The Heritage Shell Guide Trust has in recent years sought to revive that tradition, commissioning new volumes for counties across England and Wales while maintaining the qualities that defined the originals. William Glossop’s Derbyshire, newly published in 2025, is an exemplary addition to this line. It is both a continuation and an updating of Thorold’s earlier Derbyshire guide, expanding the coverage, sharpening the focus, and ensuring that the distinctive voice of the author is never lost in the detail.

Glossop is steeped in his subject and writes with the intimacy of someone who has walked, camped and researched the county for decades, carrying forward Thorold’s enthusiasm for architecture and landscape while adding his own blend of candour and concern.
The book opens with an expansive introduction that moves from prehistoric cave art at Creswell Crags through the Roman exploitation of lead to the splendours of Haddon, Hardwick and Chatsworth. It is a county history told through its buildings and landscapes, and Glossop never shies away from difficult truths. He writes with evident admiration of the Peak District National Park and of the preservation of great houses and churches, but he also points to scars on the landscape: the ravaged quarries of Great Rocks Dale, the despoliation of coalfields around Swadlincote, and the uneasy legacy of industrialisation. His frankness recalls the tradition of Shell authors who combined celebration with critique, and it gives this volume an honesty that lifts it above the blandness of most modern county guides.
The heart of the book lies in its gazetteer, running to more than three hundred pages, which moves systematically through the towns and villages of Derbyshire. Each entry is underpinned by research and enlivened through personal observation. Rather than fall back on the cheap stock phrases that fill so many guidebooks, Glossop brings out the character of each place with detail and eloquence, showing its buildings, landscapes and history in a way that feels both knowledgeable and personal.
Ashbourne, for instance, is frequently described as a handsome market town with a photogenic square, a scattering of antique shops and the promise of a cream tea. Glossop, on the other hand, refers it a place of real architectural distinction, anchored by St Oswald’s church, which George Eliot once praised as the finest parish church in England, and enriched by Georgian houses, historic almshouses and layers of history.
Chesterfield, often dismissed as a former mining town, is here reclaimed as a “real-life Cinderella” whose Art Deco town hall and vast open market deserve attention. Bakewell, meanwhile, is seen not just as the tourist’s destination for pudding but as a town layered with Saxon, Norman, medieval, Georgian and Victorian history, anchored by its great church and enriched by a dense mix of houses, halls and civic buildings.
Throughout, Glossop marks “must-see” places with stars, while always allowing space for lesser-known gems such as Somersal Herbert Hall or the Crispin Inn at Ashover. Glossop, a former barrister and judge, pulls no punches when it comes to how commercial pressures continue to shape and scar the county’s landscape. His guide issues an unusually stark warning about the scale of quarrying, which he condemns as a blight on its historic landscape.

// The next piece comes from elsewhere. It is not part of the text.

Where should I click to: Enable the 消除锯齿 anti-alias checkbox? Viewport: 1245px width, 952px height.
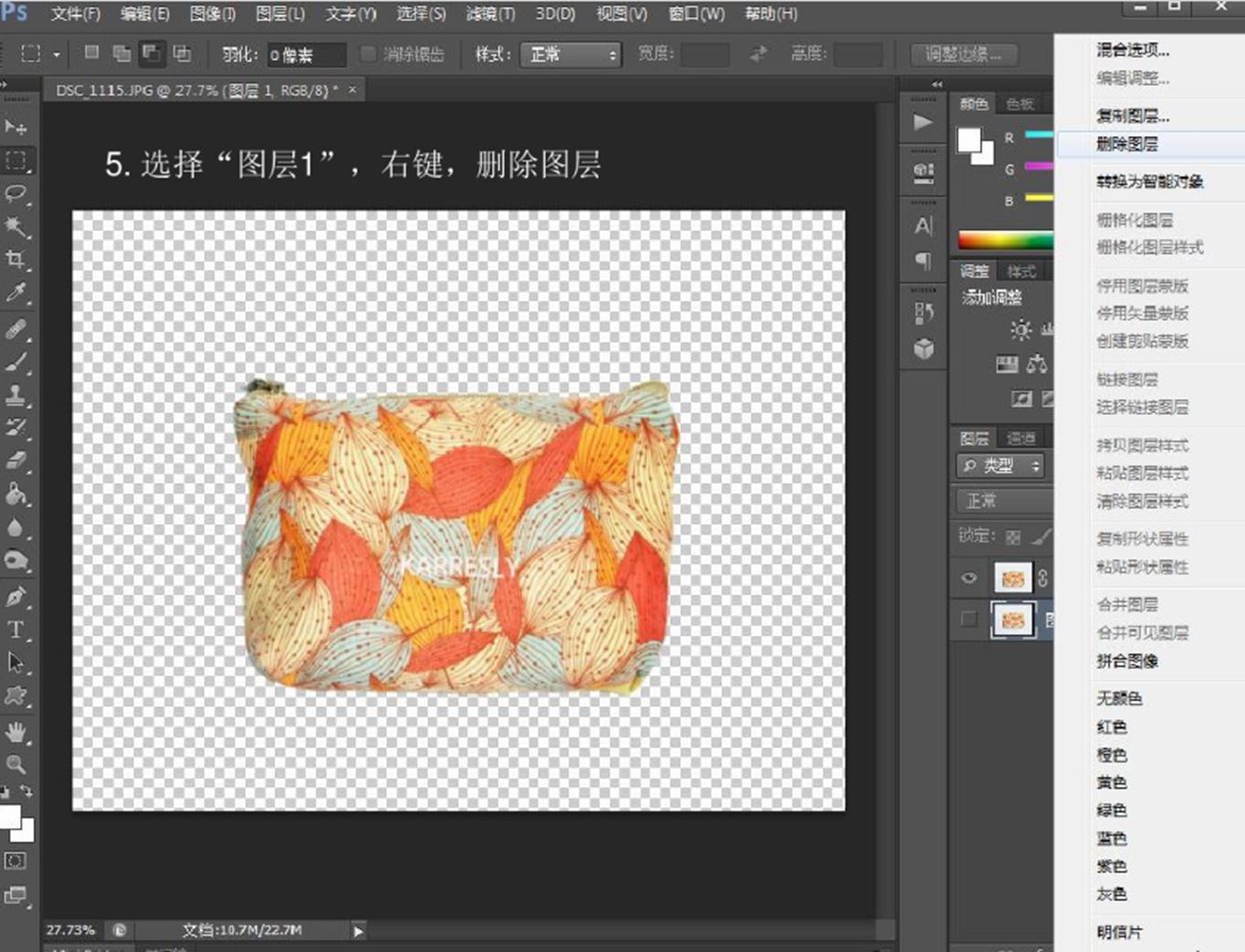(x=369, y=54)
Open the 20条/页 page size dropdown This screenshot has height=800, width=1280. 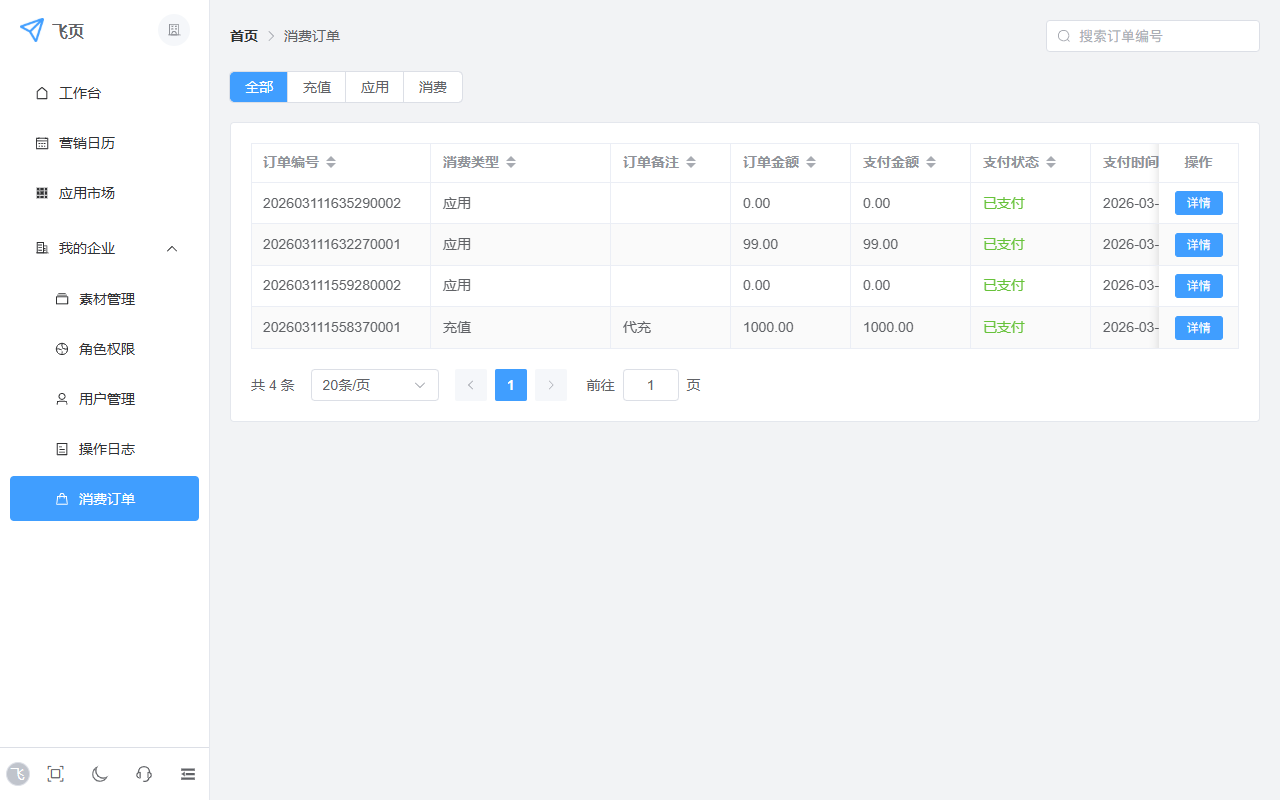(x=374, y=385)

Vast areas of the county bear the scars of industrial extraction, with hills hollowed out at Earl Sterndale, valleys flooded by abandoned pits, and other vistas left irreparably altered, he writes. Parts of the county are, he says, “a scene of wholesale devastation”, and “an unremarked disgrace about which environmental campaigners have strangely been silent.” Great Rocks Dale near Buxton has been blasted into what he calls “an Armageddon”.
Glossop’s warts ’n all take on Derbyshire shows why the Heritage Shell Guides still have a place alongside apps and satnavs. Google Maps might be quicker at getting you across the county, but it will never tell you why a church tower leans, how a market town grew, or what a ruin once meant to those who built it.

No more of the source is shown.